BME Seminar Series: Dr. Duncan Maitland, Texas A&M
"Embolic Applications of Shape Memory Polymer Foams"
We have developed a platform material for embolic medical applications: shape memory polymer (SMP) foams. The SMP implants include a passively actuated open-celled foam that expands to rapidly fill and occlude blood vessels and blood vessel malformations (e.g. aneurysms). The foams enable more of the vessel/aneurysm volume to be filled with a high surface area foreign body that encourages more rapid and complete acute clotting. Chronically, the foams result in the recruitment of connective tissue by forming collagenous scars.
The SMP materials are aliphatic, amorphous highly crosslinked polyurethane (urea). Foams are formed using chemical and physical blowing agents. The thermo-mechanical properties of the foams can be tuned by varying the di-isocyanate (NCO) and alcohol (OH) monomers to suite the clinical need. We typically use materials that passively actuate in the body due to plasticization of the polyurethane when exposed to blood (water). These materials can be designed to actuate within minutes to many hours at body temperature. The SMP foams are biodegradable over multiple-year timescales due to oxdatively labile amine linkages in the OH monomers. The degradation timescale for our materials are significantly longer than their functional lifetime. The degradation products have shown to be non-toxic and biocompatible. Biodurable versions of the chemistry are also available via replacing the amine-containing monomers.
This talk will present the rational for pursuing embolic scaffolds, background material and device properties, benchtop and in vivo study results and discuss the tradeoffs of conducting this work in an academic setting and translating the technology to industry. After 20 years of research the first in human implantation of a peripheral occlusion device based on the SMP foams occurred on August 1, 2017. Clinical and commercial plans for the technology will also be covered.

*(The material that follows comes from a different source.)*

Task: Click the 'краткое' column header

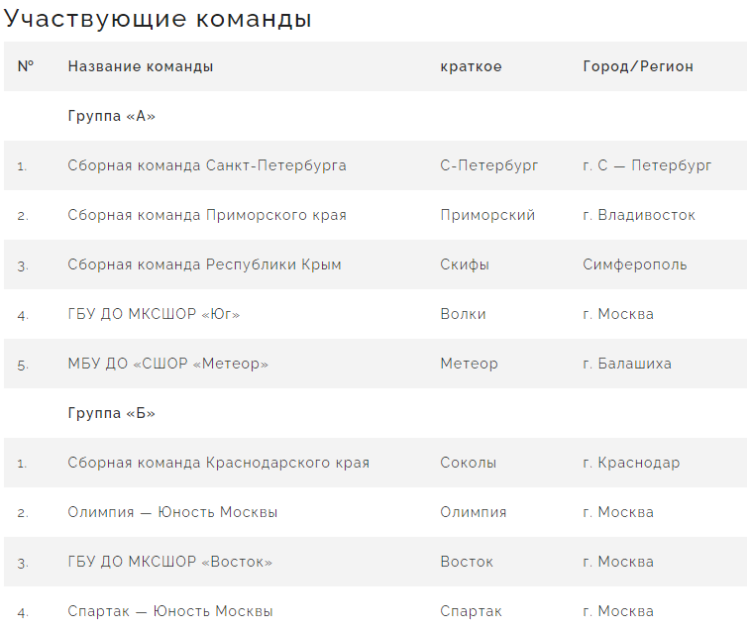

Dr. Maitland has worked as an engineer in aerospace, national defense and biomedical applications since 1985. He received his B.E.E. (Electrical Engineering) and M.S. (Physics) degrees from Cleveland State University. He received his Ph.D. in Biomedical Engineering from Northwestern University. After his Ph.D., he worked at Lawrence Livermore National Laboratory for thirteen years before joining Texas A&M University in 2008. His research focuses on novel treatments of cardiovascular disease with a focus on stroke. Research projects include endovascular interventional devices, microactuators, optical therapeutic devices and basic device-body interactions/physics including computational and experimental techniques. He has over 90 archival publications, 24 issued patents and multiple recent awards for entrepreneurship. His current focus is the commercial translation of porous shape memory polymer (polyurethane) medical devices.